■ **Your task**
Can you switch every "computer-use agent" in the material below to "desktop assistant" and give all of it back with nothing else changed?

■ **Raw records**
################

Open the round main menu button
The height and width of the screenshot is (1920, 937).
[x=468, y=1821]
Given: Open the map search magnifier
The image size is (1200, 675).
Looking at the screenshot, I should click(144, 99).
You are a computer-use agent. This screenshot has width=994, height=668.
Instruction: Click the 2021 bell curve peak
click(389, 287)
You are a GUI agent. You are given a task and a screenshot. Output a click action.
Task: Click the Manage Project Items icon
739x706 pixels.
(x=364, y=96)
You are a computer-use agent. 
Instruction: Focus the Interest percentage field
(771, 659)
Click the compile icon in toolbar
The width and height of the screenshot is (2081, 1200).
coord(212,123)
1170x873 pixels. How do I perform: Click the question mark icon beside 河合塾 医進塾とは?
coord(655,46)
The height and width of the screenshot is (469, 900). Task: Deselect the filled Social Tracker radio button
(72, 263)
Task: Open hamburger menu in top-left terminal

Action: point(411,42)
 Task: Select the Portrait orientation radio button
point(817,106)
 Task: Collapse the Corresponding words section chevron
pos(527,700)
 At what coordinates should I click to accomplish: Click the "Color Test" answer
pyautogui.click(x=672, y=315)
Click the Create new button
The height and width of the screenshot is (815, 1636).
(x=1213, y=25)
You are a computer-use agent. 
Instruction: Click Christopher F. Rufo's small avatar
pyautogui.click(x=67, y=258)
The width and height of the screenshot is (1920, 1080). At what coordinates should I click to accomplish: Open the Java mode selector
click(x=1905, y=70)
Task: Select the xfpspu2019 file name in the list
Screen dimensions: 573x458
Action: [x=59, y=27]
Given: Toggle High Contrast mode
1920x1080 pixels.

################

■ **Complete answer**
Open the round main menu button
The height and width of the screenshot is (1920, 937).
[x=468, y=1821]
Given: Open the map search magnifier
The image size is (1200, 675).
Looking at the screenshot, I should click(144, 99).
You are a desktop assistant. This screenshot has width=994, height=668.
Instruction: Click the 2021 bell curve peak
click(389, 287)
You are a GUI agent. You are given a task and a screenshot. Output a click action.
Task: Click the Manage Project Items icon
739x706 pixels.
(x=364, y=96)
You are a desktop assistant. 
Instruction: Focus the Interest percentage field
(771, 659)
Click the compile icon in toolbar
The width and height of the screenshot is (2081, 1200).
coord(212,123)
1170x873 pixels. How do I perform: Click the question mark icon beside 河合塾 医進塾とは?
coord(655,46)
The height and width of the screenshot is (469, 900). Task: Deselect the filled Social Tracker radio button
(72, 263)
Task: Open hamburger menu in top-left terminal

Action: point(411,42)
 Task: Select the Portrait orientation radio button
point(817,106)
 Task: Collapse the Corresponding words section chevron
pos(527,700)
 At what coordinates should I click to accomplish: Click the "Color Test" answer
pyautogui.click(x=672, y=315)
Click the Create new button
The height and width of the screenshot is (815, 1636).
(x=1213, y=25)
You are a desktop assistant. 
Instruction: Click Christopher F. Rufo's small avatar
pyautogui.click(x=67, y=258)
The width and height of the screenshot is (1920, 1080). At what coordinates should I click to accomplish: Open the Java mode selector
click(x=1905, y=70)
Task: Select the xfpspu2019 file name in the list
Screen dimensions: 573x458
Action: [x=59, y=27]
Given: Toggle High Contrast mode
1920x1080 pixels.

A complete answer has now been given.